[Stored data entries]
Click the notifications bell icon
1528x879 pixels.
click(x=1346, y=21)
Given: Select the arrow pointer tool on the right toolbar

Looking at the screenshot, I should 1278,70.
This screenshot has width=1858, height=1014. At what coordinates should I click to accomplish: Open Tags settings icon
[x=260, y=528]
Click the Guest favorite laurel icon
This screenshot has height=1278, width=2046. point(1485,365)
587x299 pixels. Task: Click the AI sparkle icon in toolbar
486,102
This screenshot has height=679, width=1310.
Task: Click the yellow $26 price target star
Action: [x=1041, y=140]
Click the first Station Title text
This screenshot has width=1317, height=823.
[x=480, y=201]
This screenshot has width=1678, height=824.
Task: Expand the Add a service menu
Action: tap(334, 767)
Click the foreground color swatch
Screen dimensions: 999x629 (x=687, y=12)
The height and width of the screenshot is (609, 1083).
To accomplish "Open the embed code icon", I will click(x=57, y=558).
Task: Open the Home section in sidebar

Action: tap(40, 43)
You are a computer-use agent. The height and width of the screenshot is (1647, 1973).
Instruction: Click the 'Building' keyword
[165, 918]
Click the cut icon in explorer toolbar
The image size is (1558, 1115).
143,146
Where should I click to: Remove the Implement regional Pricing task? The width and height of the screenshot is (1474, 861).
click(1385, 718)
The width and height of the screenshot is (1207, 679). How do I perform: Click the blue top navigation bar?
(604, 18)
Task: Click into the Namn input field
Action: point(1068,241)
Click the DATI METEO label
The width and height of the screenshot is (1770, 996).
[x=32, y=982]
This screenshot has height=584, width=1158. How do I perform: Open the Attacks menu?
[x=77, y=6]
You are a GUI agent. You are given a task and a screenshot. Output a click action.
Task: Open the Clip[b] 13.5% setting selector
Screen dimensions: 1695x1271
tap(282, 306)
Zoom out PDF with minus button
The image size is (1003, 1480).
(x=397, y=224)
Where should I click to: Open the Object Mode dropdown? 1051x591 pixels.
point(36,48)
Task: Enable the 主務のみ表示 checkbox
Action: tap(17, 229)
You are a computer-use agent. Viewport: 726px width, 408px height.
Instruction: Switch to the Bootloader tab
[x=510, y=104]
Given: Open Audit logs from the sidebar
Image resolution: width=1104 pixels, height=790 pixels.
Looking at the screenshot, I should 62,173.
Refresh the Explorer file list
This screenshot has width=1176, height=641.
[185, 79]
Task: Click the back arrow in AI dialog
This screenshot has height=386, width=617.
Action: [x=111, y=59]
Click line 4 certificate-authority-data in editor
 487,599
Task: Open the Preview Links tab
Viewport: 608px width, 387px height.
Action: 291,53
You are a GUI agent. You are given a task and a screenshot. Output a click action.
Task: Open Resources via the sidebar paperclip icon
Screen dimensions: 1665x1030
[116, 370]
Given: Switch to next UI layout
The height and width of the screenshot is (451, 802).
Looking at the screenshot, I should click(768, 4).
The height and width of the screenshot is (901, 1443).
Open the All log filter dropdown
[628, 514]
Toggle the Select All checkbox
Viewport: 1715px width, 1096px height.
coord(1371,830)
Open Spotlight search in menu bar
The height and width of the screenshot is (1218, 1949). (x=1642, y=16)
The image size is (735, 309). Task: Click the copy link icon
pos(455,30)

◆ What you are asked to do:
Only the lines from the one containing "The height and width of the screenshot is (901, 1443)." through the last line of the records should appear, each written out exactly.

◆ Response box:
The height and width of the screenshot is (901, 1443).
Open the All log filter dropdown
[628, 514]
Toggle the Select All checkbox
Viewport: 1715px width, 1096px height.
coord(1371,830)
Open Spotlight search in menu bar
The height and width of the screenshot is (1218, 1949). (x=1642, y=16)
The image size is (735, 309). Task: Click the copy link icon
pos(455,30)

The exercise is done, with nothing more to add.